_SET EXERCISE_: Present every line of the entries below as a numbered list, omitting any blank lines.

_INFORMATION GIVEN_:
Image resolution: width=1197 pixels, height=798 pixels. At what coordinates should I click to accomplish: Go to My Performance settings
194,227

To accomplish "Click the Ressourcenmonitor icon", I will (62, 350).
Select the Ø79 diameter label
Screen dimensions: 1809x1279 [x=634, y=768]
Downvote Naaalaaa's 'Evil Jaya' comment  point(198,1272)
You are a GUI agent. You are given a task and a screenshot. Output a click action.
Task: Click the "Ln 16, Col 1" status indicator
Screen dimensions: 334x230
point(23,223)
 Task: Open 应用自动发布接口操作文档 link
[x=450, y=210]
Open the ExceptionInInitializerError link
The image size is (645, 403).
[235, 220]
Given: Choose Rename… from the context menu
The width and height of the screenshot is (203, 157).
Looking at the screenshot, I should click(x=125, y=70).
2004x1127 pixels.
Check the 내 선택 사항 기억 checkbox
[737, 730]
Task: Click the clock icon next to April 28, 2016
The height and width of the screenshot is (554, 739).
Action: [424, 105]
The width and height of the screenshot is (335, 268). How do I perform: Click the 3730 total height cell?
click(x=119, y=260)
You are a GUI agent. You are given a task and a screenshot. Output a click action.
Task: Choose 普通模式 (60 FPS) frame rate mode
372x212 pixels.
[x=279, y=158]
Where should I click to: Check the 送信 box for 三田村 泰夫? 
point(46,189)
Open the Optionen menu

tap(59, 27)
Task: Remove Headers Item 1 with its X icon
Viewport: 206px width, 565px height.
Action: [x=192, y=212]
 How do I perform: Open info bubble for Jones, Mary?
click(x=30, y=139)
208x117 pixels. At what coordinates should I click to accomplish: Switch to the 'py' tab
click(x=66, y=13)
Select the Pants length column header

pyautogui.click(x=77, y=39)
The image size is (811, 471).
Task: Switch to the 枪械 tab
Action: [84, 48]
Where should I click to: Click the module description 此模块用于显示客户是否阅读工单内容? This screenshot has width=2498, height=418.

_RESULT FOR THIS EXERCISE_:
1. Image resolution: width=1197 pixels, height=798 pixels. At what coordinates should I click to accomplish: Go to My Performance settings
2. 194,227
3. To accomplish "Click the Ressourcenmonitor icon", I will (62, 350).
4. Select the Ø79 diameter label
5. Screen dimensions: 1809x1279 [x=634, y=768]
6. Downvote Naaalaaa's 'Evil Jaya' comment  point(198,1272)
7. You are a GUI agent. You are given a task and a screenshot. Output a click action.
8. Task: Click the "Ln 16, Col 1" status indicator
9. Screen dimensions: 334x230
10. point(23,223)
11.  Task: Open 应用自动发布接口操作文档 link
12. [x=450, y=210]
13. Open the ExceptionInInitializerError link
14. The image size is (645, 403).
15. [235, 220]
16. Given: Choose Rename… from the context menu
17. The width and height of the screenshot is (203, 157).
18. Looking at the screenshot, I should click(x=125, y=70).
19. 2004x1127 pixels.
20. Check the 내 선택 사항 기억 checkbox
21. [737, 730]
22. Task: Click the clock icon next to April 28, 2016
23. The height and width of the screenshot is (554, 739).
24. Action: [424, 105]
25. The width and height of the screenshot is (335, 268). How do I perform: Click the 3730 total height cell?
26. click(x=119, y=260)
27. You are a GUI agent. You are given a task and a screenshot. Output a click action.
28. Task: Choose 普通模式 (60 FPS) frame rate mode
29. 372x212 pixels.
30. [x=279, y=158]
31. Where should I click to: Check the 送信 box for 三田村 泰夫? 
32. point(46,189)
33. Open the Optionen menu
34. tap(59, 27)
35. Task: Remove Headers Item 1 with its X icon
36. Viewport: 206px width, 565px height.
37. Action: [x=192, y=212]
38.  How do I perform: Open info bubble for Jones, Mary?
39. click(x=30, y=139)
40. 208x117 pixels. At what coordinates should I click to accomplish: Switch to the 'py' tab
41. click(x=66, y=13)
42. Select the Pants length column header
43. pyautogui.click(x=77, y=39)
44. The image size is (811, 471).
45. Task: Switch to the 枪械 tab
46. Action: [84, 48]
47. Where should I click to: Click the module description 此模块用于显示客户是否阅读工单内容? This screenshot has width=2498, height=418.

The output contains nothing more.